Kate M. GrowleyElizabeth Blumenfeld

The executive cyber machine continues to hum along. Last month, the White House previewed possible “cyber incentives” that could coax private industry into following the cyber “best practices” that the government will promulgate in the not-too-distant future. The target audience is critical infrastructure: private companies that provide services so vital to the nation’s day-to-day function that the government feels obligated to ensure their resilience. Think standard utilities like water and electricity, cell phone and internet service, and banking.

Seven months ago, on February 12, 2013, President Obama signed Executive Order 13636, which called for a three-part approach to mitigating the cyber threats that the nation’s critical infrastructures face – information sharing, privacy, and cybersecurity practices. In an effort to promote the last of these three, the White House has been working with critical industry owners and operators to define a set of best practices that it will eventually consolidate into a “Cybersecurity Framework.” The Framework would become the standard for a “Voluntary Program” in which critical infrastructure companies participate. The hitch, however, is how to convince those private sector companies to actually join the Program.

Foreseeing this obstacle, the White House included a provision in the Executive Order that asked the Departments of Homeland Security, Treasury, and Commerce to brainstorm ways in which the government could encourage the private sector to voluntarily adopt the Cybersecurity Framework. The latest milestone came on August 6, 2013, when the White House announced what those Departments had recommended. Although the current Department proposals are not final by any stretch of the imagination, the White House deliberately relayed them to the public, trying to promote the public-private discourse on the subject.

Though not all are true “incentives,” suggestions include conditioning federal grants on adherence to the Cybersecurity Framework, allowing regulated utilities to recoup the costs of cyber investments, and highlighting areas where additional cybersecurity research is needed. Other items of particular interest include:

• Cybersecurity insurance. This has been a darling of various industry and lobbying groups for some time and may very well find its way into the final incentives. Whether the government becomes an independent insurer, or merely encourages the development of a private sector model, remains to be seen.
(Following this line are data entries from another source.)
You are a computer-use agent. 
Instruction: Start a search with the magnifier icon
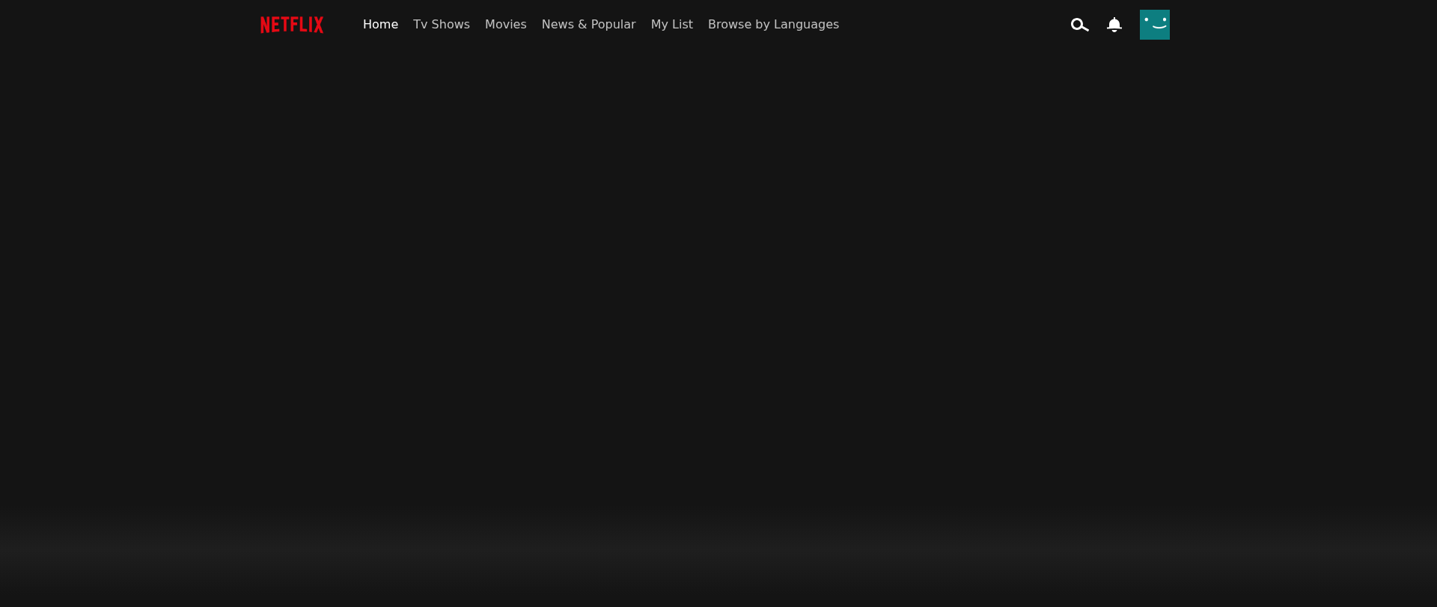coord(1078,25)
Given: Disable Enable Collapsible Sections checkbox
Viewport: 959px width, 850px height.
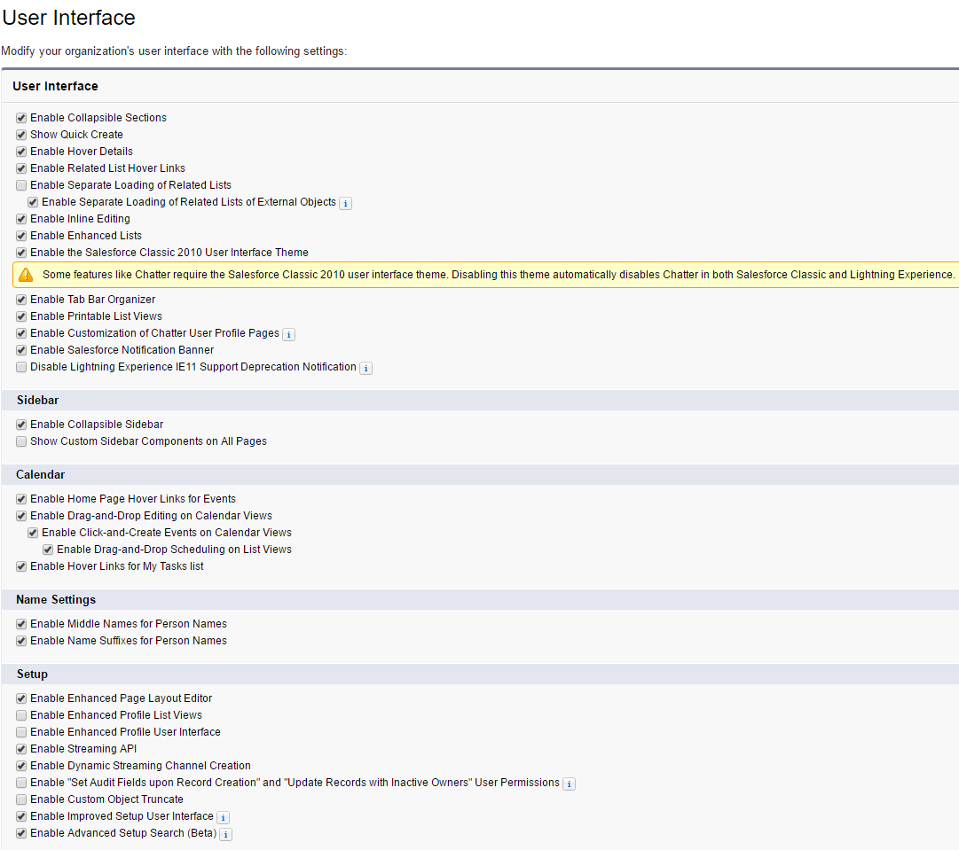Looking at the screenshot, I should coord(21,118).

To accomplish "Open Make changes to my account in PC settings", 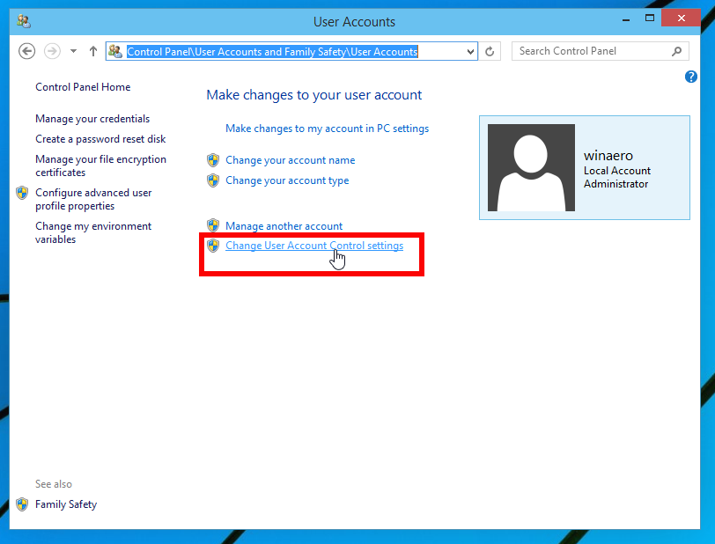I will tap(327, 128).
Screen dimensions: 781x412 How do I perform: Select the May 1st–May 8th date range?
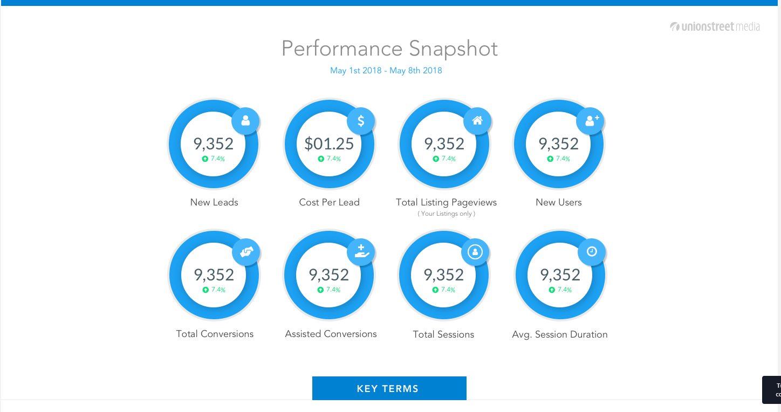386,71
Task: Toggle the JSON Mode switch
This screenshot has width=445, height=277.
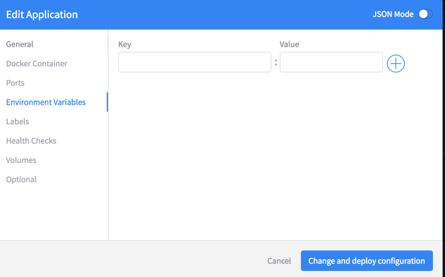Action: click(x=426, y=14)
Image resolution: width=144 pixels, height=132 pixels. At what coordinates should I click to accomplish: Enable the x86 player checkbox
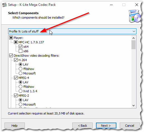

• Process preference. Although the White House insists that emergency aid will always be unconditional, other less urgent forms of assistance may become contingent upon adherence to the Framework.

• Liability limitation. Recent history on the Hill suggests that this will likely be the most controversial of the proposals. Some flavors include reduced tort liability, limited indemnity, federal preemption of certain state disclosure requirements, and higher burdens of proof. The DHS specifically drew attention to the possibility of expanded SAFETY Act liability protections.

• Streamlined regulations. This suggestion echoes many of the sentiments expressed by the government contracting industry – that the patchwork of cyber regulations needs to be clarified – as seen in comments submitted to the GSA and DOD regarding how to best incorporate cybersecurity standards into government procurement. (For those of you keeping track, we are still awaiting the final report.)

• Public recognition. Many argue that market forces can encourage private companies to independently adopt better cybersecurity measures, or to willingly join the government’s Voluntary Program. One push in this direction could be the government’s public acknowledgment of those who do so.

The end goal is a system in which both the government, private industry, and ultimately the users of critical infrastructure services will all come out winners – safer from cyber vulnerabilities. Recognizing the need for a few carrots is a good first step, and we will continue to monitor the White House’s progress towards the Cybersecurity Framework and Voluntary Program. Notably, the latest draft of the Cybersecurity Framework can be found here, with a final version due in February next year.